Goal of the exercise: Please continue the passage below on channel-wise graph diffusion for recovering missing node features, starting right after its final equation.

To ensure convergence of diffusion process, we normalize $W^{(d)}$ to $\overline{W}^{(d)}=(D^{(d)})^{-1}W^{(d)}$ through row-stochastic normalization with $D^{(d)}_{ii}=\sum_{j}W_{i,j}$ . Since $x^{d}_{k}$ with true feature values should be preserved, we replace first $|\mathcal{V}^{(d)}|$ rows of $\overline{W}^{(d)}$ with one-hot vectors indicating $\mathcal{V}^{(d)}_{k}$ . Finally, the channel-wise graph diffusion matrix $\widetilde{W}^{(d)}$ for the $d$ -th channel is expressed as

\widetilde{W}^{(d)}=\begin{bmatrix}I&\mathbf{0}_{ku}\\ \overline{W}^{(d)}_{uk}&\overline{W}^{(d)}_{uu}\end{bmatrix}{\color[rgb]{0,0,1},}

(4)

where $I\in\mathbb{R}^{|\mathcal{V}^{(d)}_{k}|\times|\mathcal{V}^{(d)}_{k}|}$ is an identity matrix and $\mathbf{0}_{ku}\in\{0\}^{|\mathcal{V}^{(d)}_{k}|\times|\mathcal{V}^{(d)}_{u}|}$ is a zero matrix. Note that $\widetilde{W}^{(d)}$ is still row-stochastic despite of the replacement. An aggregation in a specific node can be regarded as a weighted sum of features on neighboring nodes. A row-stochastic matrix for transition matrix means that when a node aggregates features from its neighbors, the sum of the weights is 1. Therefore, unlike symmetric transition matrix [kipf2016semi, klicpera2019diffusion, rossi2021unreasonable] or column-stochastic (random walk) transition matrix [page1999pagerank, chung2007heat, perozzi2014deepwalk, grover2016node2vec, atwood2016diffusion, klicpera2018predict, lim2021class], features of missing nodes can be formed at the same scale of known features. By preserving the original scale, features can be recovered close to the actual features.

Now, we define channel-wise graph diffusion for the $d$ -th channel as

\begin{split}&\tilde{x}^{(d)}(0)=\begin{bmatrix}x^{(d)}_{k}\\ \mathbf{0}_{u}\end{bmatrix}\\ &\tilde{x}^{(d)}(t)=\widetilde{W}^{(d)}\tilde{x}^{(d)}(t-1){\color[rgb]{0,0,1},}\end{split}

(5)

Dataset excerpts:
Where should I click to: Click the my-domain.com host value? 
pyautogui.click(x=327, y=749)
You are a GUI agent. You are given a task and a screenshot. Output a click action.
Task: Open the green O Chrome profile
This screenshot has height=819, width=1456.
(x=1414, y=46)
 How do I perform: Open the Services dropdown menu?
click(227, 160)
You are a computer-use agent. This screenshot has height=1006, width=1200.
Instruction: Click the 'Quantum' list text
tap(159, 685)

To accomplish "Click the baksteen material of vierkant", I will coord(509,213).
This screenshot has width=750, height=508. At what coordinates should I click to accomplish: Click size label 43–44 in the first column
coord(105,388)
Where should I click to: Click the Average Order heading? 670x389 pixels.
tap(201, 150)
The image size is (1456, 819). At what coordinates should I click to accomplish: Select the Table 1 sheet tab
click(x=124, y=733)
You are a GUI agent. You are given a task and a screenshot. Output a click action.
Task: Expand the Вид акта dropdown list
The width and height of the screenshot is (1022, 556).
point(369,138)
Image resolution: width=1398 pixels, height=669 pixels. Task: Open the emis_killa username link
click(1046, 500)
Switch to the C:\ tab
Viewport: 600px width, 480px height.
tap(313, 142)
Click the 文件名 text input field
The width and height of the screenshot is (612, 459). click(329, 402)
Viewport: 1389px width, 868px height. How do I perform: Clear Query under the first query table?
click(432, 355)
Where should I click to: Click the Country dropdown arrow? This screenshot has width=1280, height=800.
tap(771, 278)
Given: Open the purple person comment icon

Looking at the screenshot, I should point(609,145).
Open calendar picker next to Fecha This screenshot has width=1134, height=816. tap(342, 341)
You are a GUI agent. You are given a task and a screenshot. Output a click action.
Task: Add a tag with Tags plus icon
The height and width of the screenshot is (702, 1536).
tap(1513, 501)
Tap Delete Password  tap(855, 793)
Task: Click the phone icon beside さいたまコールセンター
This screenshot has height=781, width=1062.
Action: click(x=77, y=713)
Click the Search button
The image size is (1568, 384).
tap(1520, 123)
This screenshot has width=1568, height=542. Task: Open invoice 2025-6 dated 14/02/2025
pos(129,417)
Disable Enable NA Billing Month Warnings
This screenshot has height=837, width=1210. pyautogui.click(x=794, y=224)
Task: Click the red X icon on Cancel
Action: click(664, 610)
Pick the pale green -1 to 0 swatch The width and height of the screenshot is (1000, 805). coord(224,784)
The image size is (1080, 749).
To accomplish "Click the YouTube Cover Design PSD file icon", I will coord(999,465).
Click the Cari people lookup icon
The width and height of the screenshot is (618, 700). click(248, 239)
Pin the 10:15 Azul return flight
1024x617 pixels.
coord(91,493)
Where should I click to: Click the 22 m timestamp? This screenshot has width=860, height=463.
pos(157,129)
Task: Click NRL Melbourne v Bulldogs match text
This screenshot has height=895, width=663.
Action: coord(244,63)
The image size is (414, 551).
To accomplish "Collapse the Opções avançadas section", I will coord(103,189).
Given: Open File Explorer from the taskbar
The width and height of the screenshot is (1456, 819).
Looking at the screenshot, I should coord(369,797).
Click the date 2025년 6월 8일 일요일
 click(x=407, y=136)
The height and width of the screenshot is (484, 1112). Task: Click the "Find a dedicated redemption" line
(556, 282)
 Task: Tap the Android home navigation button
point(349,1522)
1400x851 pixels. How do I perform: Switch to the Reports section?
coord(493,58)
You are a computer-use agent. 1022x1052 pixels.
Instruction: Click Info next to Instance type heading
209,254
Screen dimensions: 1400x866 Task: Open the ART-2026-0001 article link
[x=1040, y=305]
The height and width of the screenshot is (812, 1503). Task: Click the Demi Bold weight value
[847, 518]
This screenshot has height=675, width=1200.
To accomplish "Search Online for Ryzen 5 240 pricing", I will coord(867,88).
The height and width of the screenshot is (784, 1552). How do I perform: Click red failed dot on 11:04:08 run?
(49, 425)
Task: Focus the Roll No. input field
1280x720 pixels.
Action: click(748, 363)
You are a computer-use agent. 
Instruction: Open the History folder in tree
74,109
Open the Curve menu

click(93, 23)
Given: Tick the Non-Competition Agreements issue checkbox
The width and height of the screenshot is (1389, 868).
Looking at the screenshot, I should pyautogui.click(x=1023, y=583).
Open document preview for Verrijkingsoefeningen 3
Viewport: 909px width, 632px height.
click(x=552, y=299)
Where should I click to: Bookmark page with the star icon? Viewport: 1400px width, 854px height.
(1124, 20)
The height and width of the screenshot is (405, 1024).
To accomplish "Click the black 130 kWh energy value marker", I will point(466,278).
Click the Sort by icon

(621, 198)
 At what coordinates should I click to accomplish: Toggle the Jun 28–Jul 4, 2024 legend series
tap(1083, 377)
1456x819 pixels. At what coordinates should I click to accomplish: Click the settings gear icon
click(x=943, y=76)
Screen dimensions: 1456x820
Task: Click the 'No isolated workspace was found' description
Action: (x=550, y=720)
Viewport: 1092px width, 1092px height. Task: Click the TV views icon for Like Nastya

Answer for the task:
where $\tilde{x}^{(d)}(t)$ is a recovered feature for ${x}^{(d)}$ after $t$ propagation steps, $\mathbf{0}_{u}$ is a zero column vector of size $|\mathcal{V}^{(d)}_{u}|$ and $t\in[1,K]$ . Note that we initialize missing feature values $x^{(d)}_{u}$ to zero. As $K\rightarrow\infty$ , this recursion converges (the proof is included in the supplementary material). We approximate the steady state to $\tilde{x}^{(d)}(K)$ , which is calculated by $(\widetilde{W}^{(d)})^{K}\tilde{x}^{(d)}(0)$ with large enough $K$ . The diffusion is performed for each channel and outputs $\{\tilde{x}^{(d)}(K)\}^{F}_{d=1}$ .

Because of the reordering nodes for each channel before the diffusion, node indices in $\tilde{x}^{(d)}(K)$ for $d\in\{1,...,F\}$ are different. Therefore, after unifying different ordering in each $\tilde{x}^{(d)}(K)$ according to the original order in $X$ , we concatenate all $\tilde{x}^{(d)}(K)$ along the channels into $\tilde{X}$ which is a final output in this stage.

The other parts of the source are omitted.